__What is needed__.
Repeat, exactly as written, the line with "Instruction: Click the" and every line that follows it in the material below, ending with the last.

__Records__.
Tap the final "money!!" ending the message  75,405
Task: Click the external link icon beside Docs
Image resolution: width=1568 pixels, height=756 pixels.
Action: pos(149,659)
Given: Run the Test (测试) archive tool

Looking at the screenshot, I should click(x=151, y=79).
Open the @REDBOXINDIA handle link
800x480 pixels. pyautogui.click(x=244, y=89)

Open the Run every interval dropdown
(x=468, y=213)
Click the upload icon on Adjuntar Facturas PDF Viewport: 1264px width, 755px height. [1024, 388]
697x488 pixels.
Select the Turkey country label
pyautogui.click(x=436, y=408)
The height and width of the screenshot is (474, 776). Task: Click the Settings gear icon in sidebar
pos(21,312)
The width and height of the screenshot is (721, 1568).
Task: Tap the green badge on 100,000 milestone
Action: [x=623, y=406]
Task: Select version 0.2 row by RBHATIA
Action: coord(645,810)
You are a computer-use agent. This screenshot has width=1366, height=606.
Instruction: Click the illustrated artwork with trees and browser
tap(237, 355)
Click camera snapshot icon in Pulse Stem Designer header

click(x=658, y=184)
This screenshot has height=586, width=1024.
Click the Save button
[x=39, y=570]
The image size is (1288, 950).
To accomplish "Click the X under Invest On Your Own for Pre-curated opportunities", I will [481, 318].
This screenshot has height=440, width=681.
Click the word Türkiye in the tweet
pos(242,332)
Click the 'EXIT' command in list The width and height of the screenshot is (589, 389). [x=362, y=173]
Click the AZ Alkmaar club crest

__Response to the task__.
Instruction: Click the illustrated artwork with trees and browser
tap(237, 355)
Click camera snapshot icon in Pulse Stem Designer header

click(x=658, y=184)
This screenshot has height=586, width=1024.
Click the Save button
[x=39, y=570]
The image size is (1288, 950).
To accomplish "Click the X under Invest On Your Own for Pre-curated opportunities", I will [481, 318].
This screenshot has height=440, width=681.
Click the word Türkiye in the tweet
pos(242,332)
Click the 'EXIT' command in list The width and height of the screenshot is (589, 389). [x=362, y=173]
Click the AZ Alkmaar club crest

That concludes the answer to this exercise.